In September 2025, Kogonada served as a member of the Competition Jury at the 30th Busan International Film Festival.

Kogonada wrote and directed the experimental drama film Zi (2026), which stars Michelle Mao, Haley Lu Richardson, and Jin Ha. It premiered at the 2026 Sundance Film Festival.

==Technique==
Kogonada's video essays typically showcase a particular theme or aesthetic regularly used by a filmmaker either throughout a filmography or within a single work. Some examples are his three video essays on the aesthetics of American director Wes Anderson, who is known for using unusually symmetrical framing in his films.

His video essays are formed through the juxtaposition of images, conveying thoughts through a particular arrangement of clips.

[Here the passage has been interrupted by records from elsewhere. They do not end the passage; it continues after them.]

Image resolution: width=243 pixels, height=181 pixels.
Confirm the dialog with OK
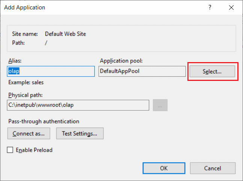point(164,168)
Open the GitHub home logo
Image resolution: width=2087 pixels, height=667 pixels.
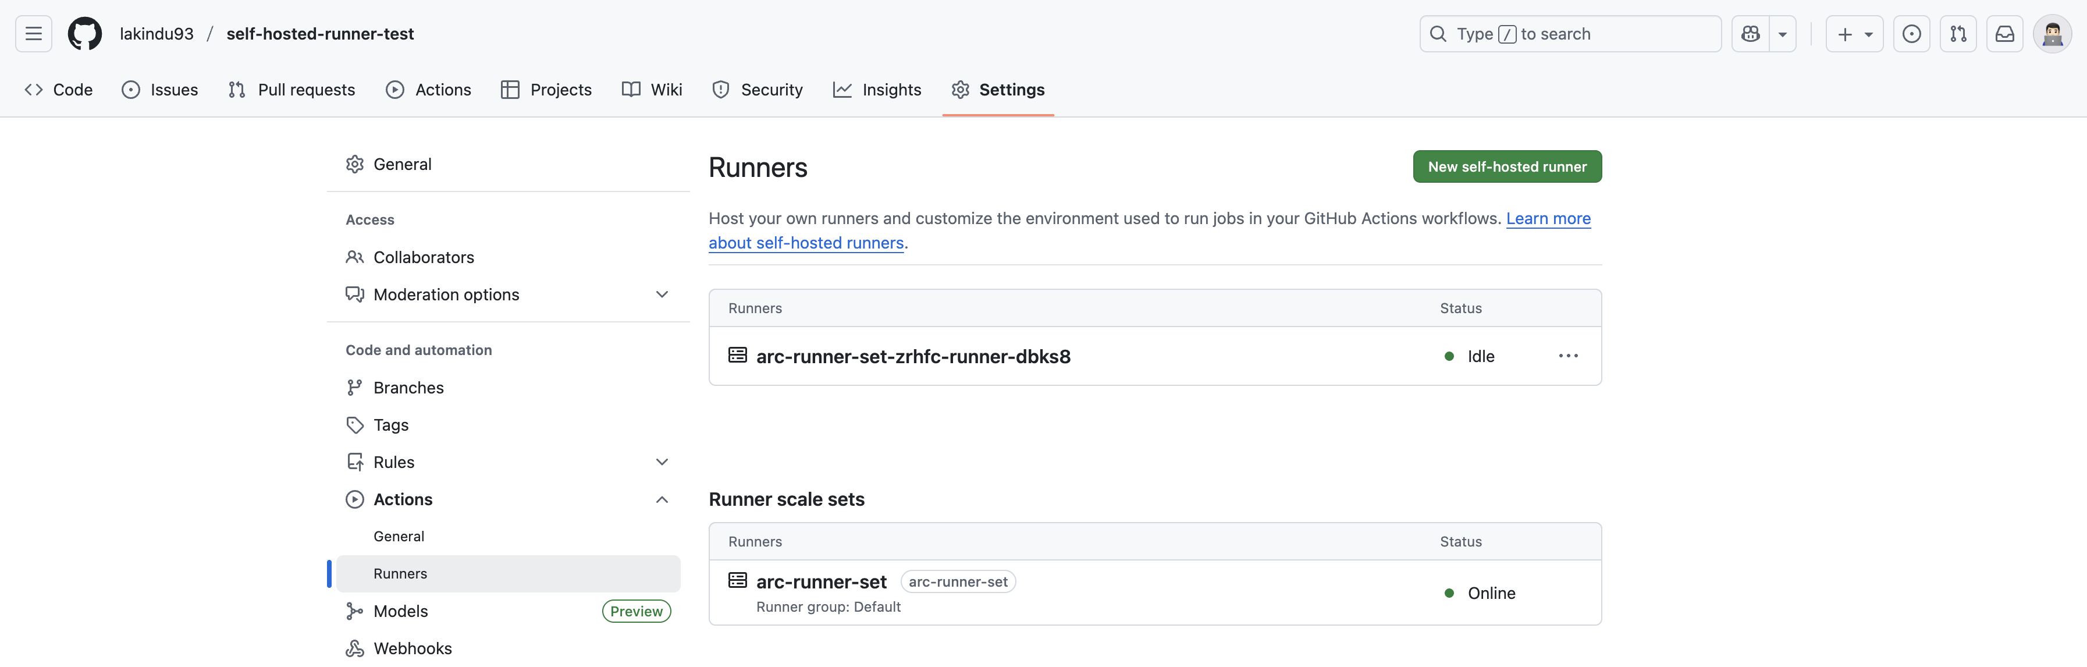tap(84, 33)
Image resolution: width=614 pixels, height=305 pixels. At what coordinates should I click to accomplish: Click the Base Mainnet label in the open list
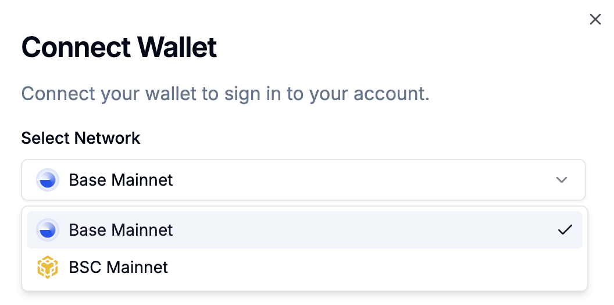click(120, 230)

In an interview for Nashville Scene in March 2015, Kogonada likened creating video essays with preparing sushi: "With sushi, every cut matters. And so do the ingredients. Those two ongoing choices are the difference. What you select, and how you cut it." In comparing written essays with visual essays, Kogonada noted how words form precise observations of ideas, while visuals could convey a particular idea without providing a definite explanation. He explained that "[i]f you want to delve deep into theory, texts are the perfect medium .... However, when I'm making visual essays, I treat words as supplementary."

==Pseudonym==
Kogonada took his pseudonym from Kogo Noda, a frequent screenwriter of Yasujirō Ozu's films. He explained to Filmmaker:

I like Chris Marker's idea about your work being your work. I’ve also never identified much with my American name, which always feels a little strange to see or hear ... And I'm quite fond of heteronyms.

In a 2018 interview with the Financial Times, Kogonada stated:

If I'm honest, the pseudonym was about being an Asian-American too. There is something about being an immigrant in America and having the power to name yourself.

==Filmography==

===Film===

| Year | Title | Director | Writer | Editor | Notes |
|---|---|---|---|---|---|
| 2017 | Columbus | Yes | Yes | Yes |  |
| 2021 | After Yang | Yes | Yes | Yes |  |
| 2025 | A Big Bold Beautiful Journey | Yes | No | No | Also executive producer |
| 2026 | Zi | Yes | Yes | Yes | Also producer |

===Television===

| Year | Title | Director | Executive producer | Notes |
|---|---|---|---|---|
| 2022 | Pachinko | Yes | Yes | 4 episodes |
| 2024 | The Acolyte | Yes | No | 2 episodes |

==Accolades==

| Year | Award | Category | Title | Result |
| 2021 | Cannes Film Festival | Un Certain Regard Award | After Yang | Nominated |
| 2022 | Peabody Awards | Entertainment | Pachinko | Won |
| Gotham Awards | Breakthrough Series - Longform | Won |
| Sundance Film Festival | Alfred P. Sloan Best Feature Film | After Yang | Won |
| Boston Society of Film Critics Awards | Best Adapted Screenplay | Won |
| 2023 | British Academy Film Awards | Best International TV Series | Pachinko | Nominated |

==Literature==
- Thomas Elsaesser, Malte Hagener, Film Theory: An Introduction through the Senses, 2nd, Routledge, 2015, 246 p; ISBN 1317581148, ISBN 9781317581147.
- For the Love of Cinema: Teaching Our Passion In and Outside the Classroom / Rashna Wadia Richards, David T. Johnson, Indiana University Press, 2017, p. 185; ISBN 0253030129, ISBN 9780253030122.